(Halaman)
# # #
Rabu, 31 Januari 2018

KEDUKAAN DI PADANG ALANG

Pagi itu terlihat siswa SMP Padang Alang berombongan meninggalkan sekolah mereka sambil masing-masing membawa 1 ikat kayu api, sebutan mereka untuk kayu bakar. Ternyata siswa dan guru SMP akan pergi melayat dirumah seorang nenek yang meninggal kemarin pagi. Beginilah salah satu tradisi di Padang Alang, Kec. Alor Selatan, NTT. Sama halnya dengan siswa SMP. Siswa SD juga melakukan hal yang sama. Salah satu bentuk kebersamaan dan rasa berbagi duka yang khas di salah satu titik di negeri ini.

          Seluruh warga rasanya sudah datang melayat di rumah duka, kami pun yang bekerja di instansi pemerintah bidang kesehatan di dalam desa ini segera menuju ke rumah duka setelah melaksanakan apel pagi. Teman-teman pegawai Puskesmas membawa barang-barang berupa gula, kopi, dan the yang di masukkan ke dalam baskom lalu baskomnya di tutup menggunakan kain. Barang-barang tersebut merupakan hasil dari sumbangan pegawai Puskesmas lalu sisanya dimasukkan ke dalam amplop. Mungkin karena kondisinya pada saat itu hanya ada 1 laki-laki di Puskesmas sehingga bahan makanan tadi di bawa oleh teman-teman perempuan dan amplop di bawa oleh teman laki-laki.
# # #
Satu blok data
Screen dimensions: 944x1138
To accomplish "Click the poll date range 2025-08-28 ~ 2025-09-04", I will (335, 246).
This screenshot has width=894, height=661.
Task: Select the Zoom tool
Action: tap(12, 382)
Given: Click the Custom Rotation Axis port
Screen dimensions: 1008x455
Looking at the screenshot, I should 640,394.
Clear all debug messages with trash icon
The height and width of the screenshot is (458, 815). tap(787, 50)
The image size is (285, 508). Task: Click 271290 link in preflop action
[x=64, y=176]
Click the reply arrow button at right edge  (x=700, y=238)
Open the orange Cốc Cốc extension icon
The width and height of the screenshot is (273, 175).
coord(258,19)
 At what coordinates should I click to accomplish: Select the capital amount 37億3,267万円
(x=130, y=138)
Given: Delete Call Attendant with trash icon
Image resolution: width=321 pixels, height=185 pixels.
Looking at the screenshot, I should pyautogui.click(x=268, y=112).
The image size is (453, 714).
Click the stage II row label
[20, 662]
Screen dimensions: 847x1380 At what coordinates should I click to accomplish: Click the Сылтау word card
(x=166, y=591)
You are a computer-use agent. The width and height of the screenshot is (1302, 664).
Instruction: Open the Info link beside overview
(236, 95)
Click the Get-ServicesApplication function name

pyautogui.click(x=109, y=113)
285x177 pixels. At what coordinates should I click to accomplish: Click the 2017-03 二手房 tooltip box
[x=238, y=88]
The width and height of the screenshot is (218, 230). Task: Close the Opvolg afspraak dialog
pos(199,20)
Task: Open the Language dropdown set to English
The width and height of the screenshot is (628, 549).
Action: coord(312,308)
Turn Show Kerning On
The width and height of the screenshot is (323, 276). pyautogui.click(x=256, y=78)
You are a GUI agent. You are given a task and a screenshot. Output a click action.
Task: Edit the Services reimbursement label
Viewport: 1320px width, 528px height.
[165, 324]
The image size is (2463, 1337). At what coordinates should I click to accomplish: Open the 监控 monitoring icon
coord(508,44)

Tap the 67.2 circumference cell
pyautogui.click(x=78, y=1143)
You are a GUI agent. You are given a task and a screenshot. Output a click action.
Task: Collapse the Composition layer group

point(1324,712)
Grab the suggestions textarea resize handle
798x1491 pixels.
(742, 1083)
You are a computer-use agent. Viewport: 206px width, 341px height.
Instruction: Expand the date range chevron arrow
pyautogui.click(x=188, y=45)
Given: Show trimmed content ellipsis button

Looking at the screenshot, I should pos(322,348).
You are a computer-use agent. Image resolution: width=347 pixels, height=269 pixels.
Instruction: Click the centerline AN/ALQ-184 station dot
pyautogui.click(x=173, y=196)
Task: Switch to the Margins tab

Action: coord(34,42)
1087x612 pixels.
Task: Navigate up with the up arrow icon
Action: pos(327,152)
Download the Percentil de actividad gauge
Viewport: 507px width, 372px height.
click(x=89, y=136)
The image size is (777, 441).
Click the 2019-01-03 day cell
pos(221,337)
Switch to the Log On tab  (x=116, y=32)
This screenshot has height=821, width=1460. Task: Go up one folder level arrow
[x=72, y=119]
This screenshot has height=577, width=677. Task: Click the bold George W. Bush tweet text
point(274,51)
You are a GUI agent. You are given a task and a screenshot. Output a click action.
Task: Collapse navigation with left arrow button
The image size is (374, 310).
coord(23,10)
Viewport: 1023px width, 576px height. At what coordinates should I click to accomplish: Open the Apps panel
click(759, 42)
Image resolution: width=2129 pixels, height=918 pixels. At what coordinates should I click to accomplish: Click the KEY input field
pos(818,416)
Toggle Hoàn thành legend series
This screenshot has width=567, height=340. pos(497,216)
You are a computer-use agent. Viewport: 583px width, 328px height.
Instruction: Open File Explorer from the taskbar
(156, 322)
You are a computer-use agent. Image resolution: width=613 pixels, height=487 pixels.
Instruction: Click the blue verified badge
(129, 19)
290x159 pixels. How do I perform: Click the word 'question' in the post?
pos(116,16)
# # #
(Ketentuan Tugas)
1 > Tentukan apakah setiap pernyataan berikut sesuai dengan tulisan tentang kedukaan di Padang Alang, lalu jawab ya atau tidak disertai kutipan persis dari tulisan itu yang menjadi dasarnya. (a) Setiap siswa SMP membawa satu ikat kayu bakar. (b) Nenek itu meninggal pada pagi yang sama dengan kedatangan para pelayat. (c) Pegawai Puskesmas pergi ke rumah duka sebelum apel pagi.
2 > Teruskan tulisan tentang kedukaan di Padang Alang, dimulai setelah kalimat terakhirnya.

(Jawaban yang Diharapkan)
1 >
(a) Ya: "masing-masing membawa 1 ikat kayu api"
(b) Tidak: "seorang nenek yang meninggal kemarin pagi"
(c) Tidak: "segera menuju ke rumah duka setelah melaksanakan apel pagi"

2 >
Melayat bersama Staff Puskesmas Padang Alang
Sepanjang jalan menuju rumah duka, kami berpapasan dengan siswa SD & SMP yang ternyata sudah kembali dari rumah duka. Semakin dekat dengan rumah duka, warga yang berkumpul terlihat semakin banyak. Di sebuah rumah gudang dekat rumah duka, terlihat kerumunan warga yang ternyata sedang membuat peti mati dan memasang liang kubur yang sudah di semen.
            Memasuki pekarangan rumah duka, kami di sambut oleh keluarga yang menyalami kami satu persatu dan kami dipersilahkan memasuki kamar tempat almarhumah berbaring. Terlihat tubuh kaku almarhum terbaring di atas dipan dengan kain tenun khas NTT menutupi tubuhnya dan beberapa kain dilipat rapi di samping mayat. Kerabat dekat sudah duduk di sekeliling mayat sambil menggoyangkan sebuah tongkat berujung ikatan plastic putih di depan wajah mayat untuk mengusir lalat. Kami anak NS yang pada saat itu ada 4 orang ikut masuk duduk di dalam kamar sampai sumbangan duka di serahkan kepada keluarga. Setelah duduk sejenak, kami keluar dari kamar dan duduk di kursi yang sudah di susun di depan rumah sambil menikmati teh/kopi & penganan yang sudah disediakan keluarga. Selayaknya cara kami orang Toraja setiap kali melayat. Tiga puluh menit berselang, setelah menghabiskan minum & kue yang disediakan, kami kembali ke Puskesmas dan melaksanakan kegiatan seperti biasa. Melayani.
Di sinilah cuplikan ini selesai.